De l’autre côté, l’expression
‘’jeunesse africaine’’ ne se prononce pas sans certains clichés : violence,
pauvreté, migrant, mais aussi virilité, force, main d’œuvre, pour ne citer que
ceux-là. On a vite fait de juger et de dire que ce ne sont que des clichés, de
la stigmatisation tout comme on a toujours pensée que « l’émotion est
nègre comme la raison hellène ». On est bien d’accord que ces deux pensées
ne reçoivent pas tous les accords. Autrement dit, il y une part de vérité et
une part d’erreur dans ces dires. J’explique, c’est vrai que ces clichés sont
de la stigmatisation tout comme l’émotion est nègre comme la raison hellène.
Mais c’est aussi une erreur de penser que la jeunesse africaine n’est rien
d’autre, de bon, que telle que décrite par ces clichés, tout comme c’est vrai
de soutenir que la raison est nègre comme l’émotion hellène.
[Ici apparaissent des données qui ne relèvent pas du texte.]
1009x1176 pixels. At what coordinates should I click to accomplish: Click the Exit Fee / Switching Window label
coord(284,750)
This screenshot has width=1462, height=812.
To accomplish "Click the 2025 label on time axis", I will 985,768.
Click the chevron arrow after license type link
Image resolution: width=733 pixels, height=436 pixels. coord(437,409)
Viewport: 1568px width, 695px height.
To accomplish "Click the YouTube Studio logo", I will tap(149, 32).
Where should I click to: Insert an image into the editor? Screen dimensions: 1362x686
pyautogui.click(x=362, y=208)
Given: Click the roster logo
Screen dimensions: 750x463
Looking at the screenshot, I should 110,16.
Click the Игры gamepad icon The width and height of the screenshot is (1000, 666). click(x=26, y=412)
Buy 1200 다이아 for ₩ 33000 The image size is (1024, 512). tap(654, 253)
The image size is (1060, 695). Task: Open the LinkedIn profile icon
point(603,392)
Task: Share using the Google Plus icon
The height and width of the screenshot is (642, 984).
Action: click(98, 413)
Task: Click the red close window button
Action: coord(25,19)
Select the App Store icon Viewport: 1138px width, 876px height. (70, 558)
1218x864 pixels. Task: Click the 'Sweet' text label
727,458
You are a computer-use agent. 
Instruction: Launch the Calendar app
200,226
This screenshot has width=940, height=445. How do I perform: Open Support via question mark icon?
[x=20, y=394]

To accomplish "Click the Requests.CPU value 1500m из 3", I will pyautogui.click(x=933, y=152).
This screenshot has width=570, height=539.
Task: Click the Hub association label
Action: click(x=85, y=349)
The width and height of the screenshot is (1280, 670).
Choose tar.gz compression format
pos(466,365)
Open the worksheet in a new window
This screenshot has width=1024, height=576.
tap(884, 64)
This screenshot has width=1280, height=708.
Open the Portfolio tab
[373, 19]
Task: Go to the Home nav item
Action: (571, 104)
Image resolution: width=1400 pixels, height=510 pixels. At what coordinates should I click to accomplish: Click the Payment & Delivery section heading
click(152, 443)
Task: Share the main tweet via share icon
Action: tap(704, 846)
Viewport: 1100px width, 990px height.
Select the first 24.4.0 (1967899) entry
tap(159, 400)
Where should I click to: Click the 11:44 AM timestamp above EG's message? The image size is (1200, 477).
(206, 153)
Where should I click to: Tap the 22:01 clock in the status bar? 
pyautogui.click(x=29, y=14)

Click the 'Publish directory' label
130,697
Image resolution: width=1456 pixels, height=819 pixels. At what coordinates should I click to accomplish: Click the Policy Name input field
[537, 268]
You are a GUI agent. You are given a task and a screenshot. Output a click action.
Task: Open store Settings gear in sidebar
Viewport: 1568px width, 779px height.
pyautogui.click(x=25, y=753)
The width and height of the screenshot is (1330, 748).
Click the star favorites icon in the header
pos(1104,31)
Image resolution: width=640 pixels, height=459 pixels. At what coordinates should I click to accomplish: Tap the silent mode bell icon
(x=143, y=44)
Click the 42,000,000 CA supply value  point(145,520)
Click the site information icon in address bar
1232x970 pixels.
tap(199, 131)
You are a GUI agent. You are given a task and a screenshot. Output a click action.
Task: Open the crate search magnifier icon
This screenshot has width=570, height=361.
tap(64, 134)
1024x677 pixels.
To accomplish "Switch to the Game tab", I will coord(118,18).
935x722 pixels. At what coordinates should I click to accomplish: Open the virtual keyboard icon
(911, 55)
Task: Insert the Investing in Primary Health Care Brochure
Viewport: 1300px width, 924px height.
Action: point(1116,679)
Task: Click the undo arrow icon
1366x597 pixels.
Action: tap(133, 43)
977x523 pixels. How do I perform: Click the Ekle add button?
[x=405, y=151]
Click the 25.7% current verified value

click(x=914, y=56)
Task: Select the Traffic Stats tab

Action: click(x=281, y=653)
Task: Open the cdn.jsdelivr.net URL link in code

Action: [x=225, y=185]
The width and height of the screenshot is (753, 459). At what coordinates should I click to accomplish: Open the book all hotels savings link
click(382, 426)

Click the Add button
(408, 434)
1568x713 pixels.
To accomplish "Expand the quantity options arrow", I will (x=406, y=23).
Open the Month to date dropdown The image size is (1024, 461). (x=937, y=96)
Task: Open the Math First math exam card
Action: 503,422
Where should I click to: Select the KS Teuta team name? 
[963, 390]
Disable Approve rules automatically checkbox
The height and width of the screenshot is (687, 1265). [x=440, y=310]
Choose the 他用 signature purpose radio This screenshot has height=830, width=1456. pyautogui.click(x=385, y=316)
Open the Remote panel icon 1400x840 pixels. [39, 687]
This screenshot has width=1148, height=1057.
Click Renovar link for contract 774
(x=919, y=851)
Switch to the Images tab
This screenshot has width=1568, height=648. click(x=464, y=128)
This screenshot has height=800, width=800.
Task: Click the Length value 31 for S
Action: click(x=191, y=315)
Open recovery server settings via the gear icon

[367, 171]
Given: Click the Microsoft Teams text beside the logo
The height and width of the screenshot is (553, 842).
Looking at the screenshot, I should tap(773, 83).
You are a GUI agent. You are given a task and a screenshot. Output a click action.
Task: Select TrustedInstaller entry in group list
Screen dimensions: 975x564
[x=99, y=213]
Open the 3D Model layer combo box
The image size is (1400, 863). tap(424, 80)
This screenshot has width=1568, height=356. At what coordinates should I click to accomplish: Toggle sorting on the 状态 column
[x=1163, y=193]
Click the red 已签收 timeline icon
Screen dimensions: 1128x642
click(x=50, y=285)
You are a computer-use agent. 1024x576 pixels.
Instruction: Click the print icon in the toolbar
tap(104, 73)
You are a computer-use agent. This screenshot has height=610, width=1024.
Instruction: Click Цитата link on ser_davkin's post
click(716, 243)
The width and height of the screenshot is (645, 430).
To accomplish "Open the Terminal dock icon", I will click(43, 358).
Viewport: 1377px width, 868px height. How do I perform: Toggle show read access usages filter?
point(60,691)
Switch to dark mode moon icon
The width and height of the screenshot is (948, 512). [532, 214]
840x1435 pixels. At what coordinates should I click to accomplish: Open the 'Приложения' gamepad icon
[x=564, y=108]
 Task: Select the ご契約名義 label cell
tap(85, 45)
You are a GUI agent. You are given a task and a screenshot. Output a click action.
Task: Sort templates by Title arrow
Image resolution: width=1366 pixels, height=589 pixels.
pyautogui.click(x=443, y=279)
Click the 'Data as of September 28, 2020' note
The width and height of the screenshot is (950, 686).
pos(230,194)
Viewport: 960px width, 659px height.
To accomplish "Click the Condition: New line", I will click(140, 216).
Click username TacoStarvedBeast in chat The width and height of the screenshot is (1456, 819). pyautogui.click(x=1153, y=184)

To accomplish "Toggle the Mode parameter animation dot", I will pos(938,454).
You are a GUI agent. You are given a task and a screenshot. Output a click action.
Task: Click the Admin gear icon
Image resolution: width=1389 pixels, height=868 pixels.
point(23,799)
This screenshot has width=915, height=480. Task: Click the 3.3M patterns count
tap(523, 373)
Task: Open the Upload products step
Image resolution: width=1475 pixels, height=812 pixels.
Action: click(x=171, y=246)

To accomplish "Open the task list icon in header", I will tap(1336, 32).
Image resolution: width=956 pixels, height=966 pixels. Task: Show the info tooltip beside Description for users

En clair, tout
comme raison et émotion se mêlent pour fonder en essence l’homme, qu’il soit
noir ou grec, de cette même manière, le beau et le laid, l’utile et le
nuisible, la paix et la violence se mêlent en la jeunesse africaine pour la
définir ainsi comme jeunesse, comme toute jeunesse de l’espèce humaine.
Qu’on se comprenne bien, je ne
veux pas tenir un discours politique, mais je fais juste des analyses et
j’essaie de les fonder en raison. Cependant comme je suis humain, elles seront
nécessairement entachées d’émotions. La jeunesse africaine n’a pas de
différence physiologique et intellectuelle avec les autres jeunesses des autres
continents. Ce qui diffère ce sont les conditions dans lesquelles notre
jeunesse émerge, encore que cette variable n’est pas vraiment lourde dans la
balance. Certains affirment que le problème de la jeunesse africaine provient
d’une mauvaise gestion faite par les aînés, d’autres soutiennent que ce sont
les blancs, d’autres encore, et ce sont les moins éclairés et malheureusement
les plus nombreux, pensent qu’il s’agit d’une certaine malédiction de Noé, se
référant ainsi au texte biblique de la genèse. Moi je dis que le problème de la
jeunesse africaine vient d’elle-même, de sa capacité à vouloir ou non être
dynamique. On me rétorquera que la volonté ne lui manque pas et que les
conditions politiques contraignent, soit. Mais l’être vivant par essence est un
être qui s’adapte aux réalités de son milieu. Je suis bien d’accord que dans un
contexte de guerre permanent et de corruption, les choses ne sont plus les
mêmes. Mais généralement ce sont les jeunes qui prennent les armes, on me dira
qu’on les force, je veux bien le croire, mais la volonté humaine est par
essence liberté et choix délibéré. Je veux dire que quand on fait un fan club
ou un mouvement de soutien pour un leader politique au lieu que de le faire
pour la nation, il y a problème.
Nous jeunes africains avons
tendance à donner raison à Senghor quand il affirme que l’émotion est nègre. Je
le répète, personne ne libère personne. C’est le peuple, ensemble qui choisit
le destin de la Nation, de la République. Il est donc, en mon sens insensé de
prétendre soutenir les idéaux d’un individu ou d’un parti politique. Tout au
plus, on soutient les idéaux de la République tels que proposés par tel ou tel,
et dans ce cas, on ne dirait pas mouvement des jeunes pour tel ou tel mais tout
simplement mouvement des jeunes pour la nation, sans allusion à un quelconque
leitmotiv de parti politique. Le véritable pouvoir en démocratie est dans le
démos, le peuple, le vote en étant le canal d’expression. Bref, l’idée est de
dire que nous les jeunes sommes coupables de notre propre misère quand nous
donnons nos mains à couper et nos voix à éteindre à un individu et non à la
nation. Le véritable pouvoir est entre nos mains et dans nos voix. En tout cas
en démocratie c’est comme ça. Je ne veux pas faire l’apologie de la
juvénocratie, mais c’est vrai que la jeunesse à un pouvoir dont elle n’a pas
toujours conscience. Elle joue la candide quand à l’aveugle elle se confie en
des hommes politiques qui parfois eux aussi des jeunes, mais qui loin de
réaliser les promesses qu’ils font, se remplissent les poches.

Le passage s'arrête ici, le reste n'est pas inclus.